START Data for this exercise

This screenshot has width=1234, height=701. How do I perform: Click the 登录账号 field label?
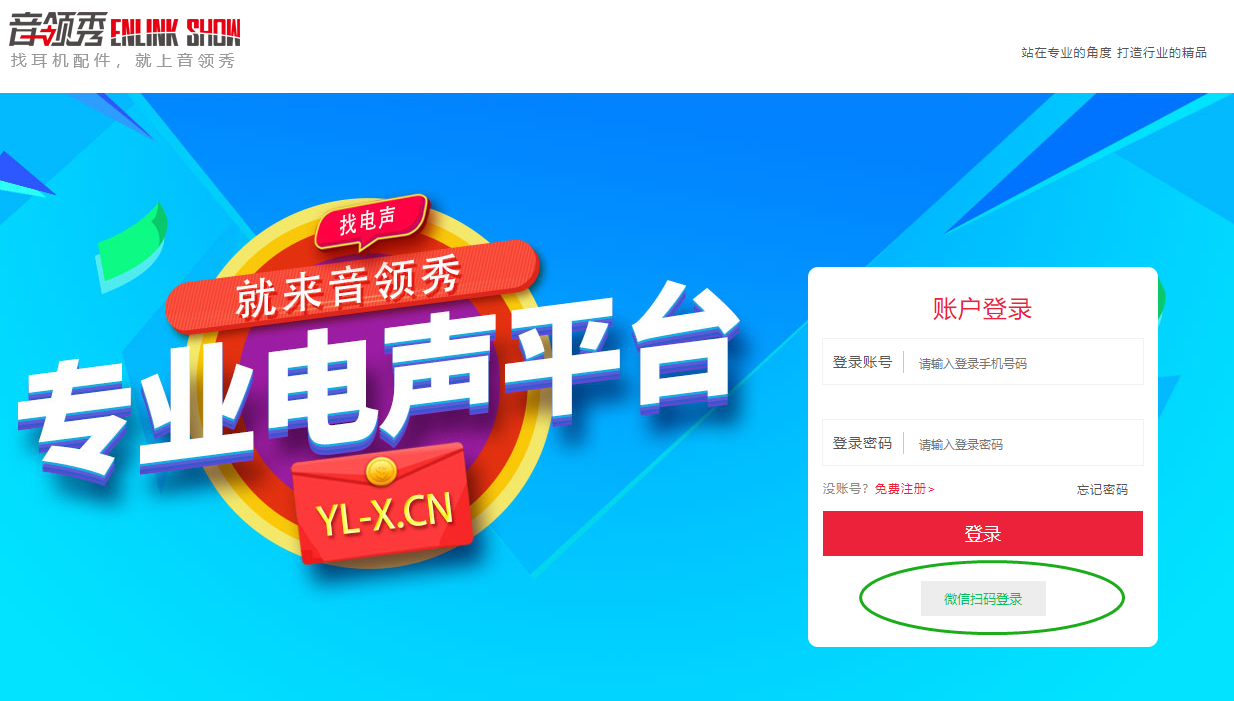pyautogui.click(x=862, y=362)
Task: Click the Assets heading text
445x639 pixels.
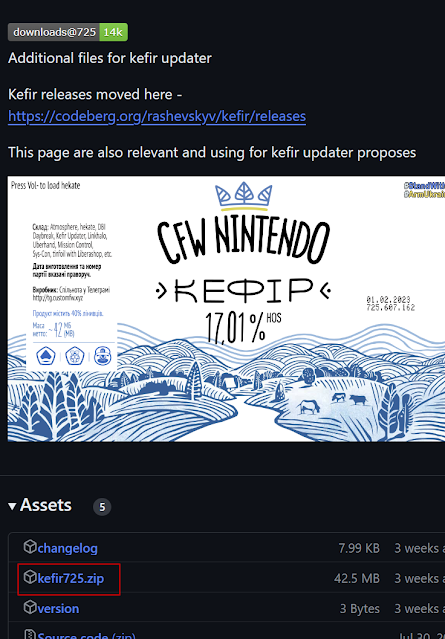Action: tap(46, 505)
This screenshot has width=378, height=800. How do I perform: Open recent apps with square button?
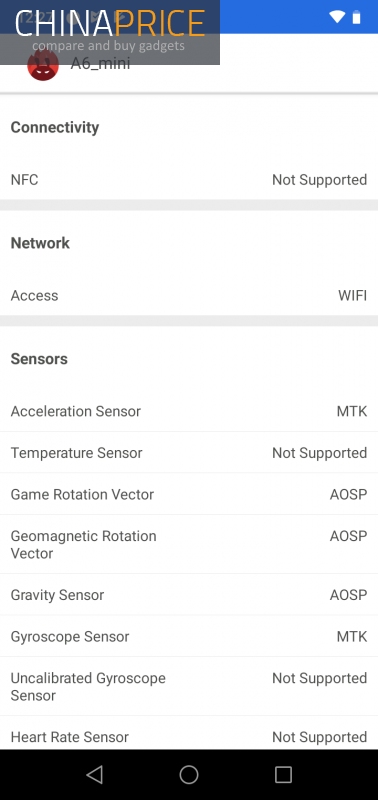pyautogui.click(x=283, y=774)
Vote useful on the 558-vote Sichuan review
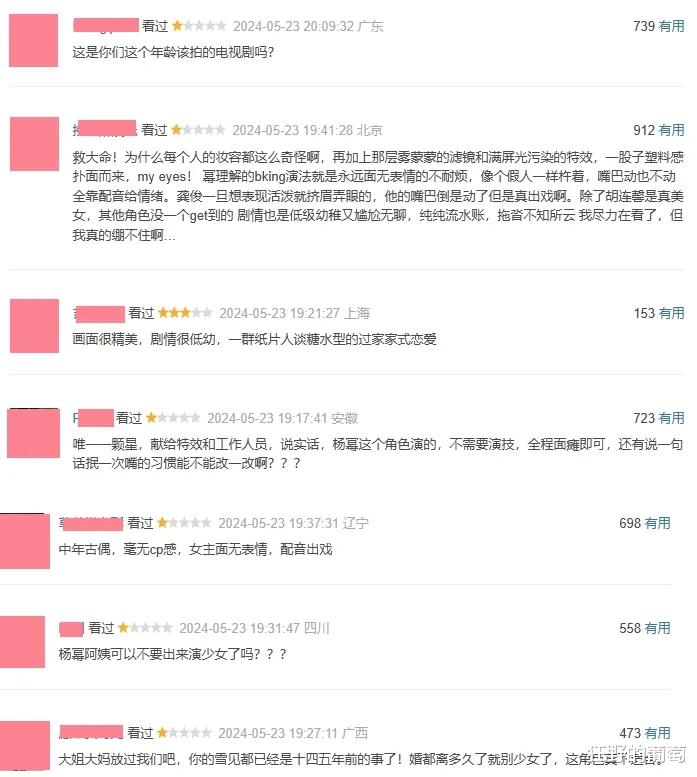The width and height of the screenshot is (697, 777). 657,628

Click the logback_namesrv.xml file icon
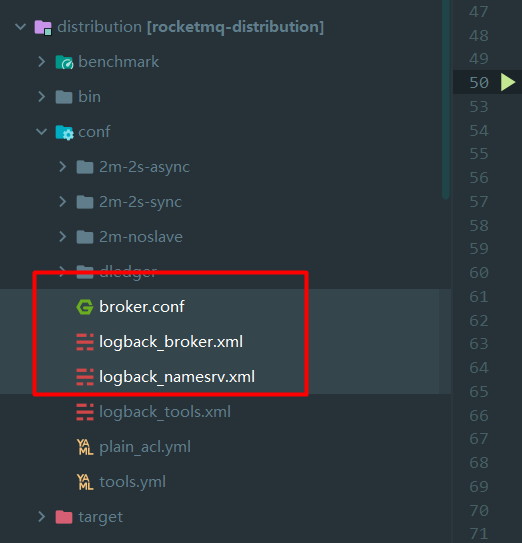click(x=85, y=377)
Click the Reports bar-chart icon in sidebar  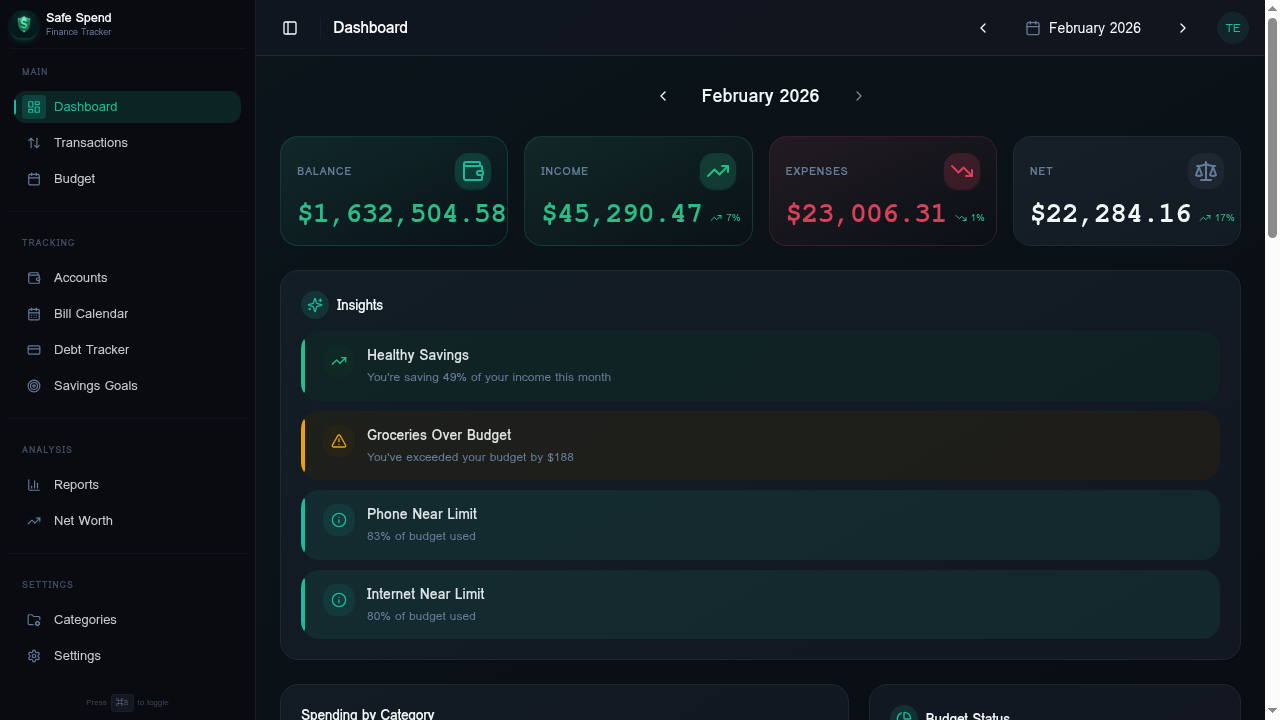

END Data for this exercise

§ Task requirements
Please restate the entries word for word, with all pictures left out.

§ Response
This screenshot has width=1234, height=701. How do I perform: Click the 登录账号 field label?
pyautogui.click(x=862, y=362)
Task: Click the Assets heading text
445x639 pixels.
Action: tap(46, 505)
This screenshot has width=378, height=800. How do I perform: Open recent apps with square button?
pyautogui.click(x=283, y=774)
Vote useful on the 558-vote Sichuan review
The width and height of the screenshot is (697, 777). 657,628

Click the logback_namesrv.xml file icon
click(x=85, y=377)
Click the Reports bar-chart icon in sidebar  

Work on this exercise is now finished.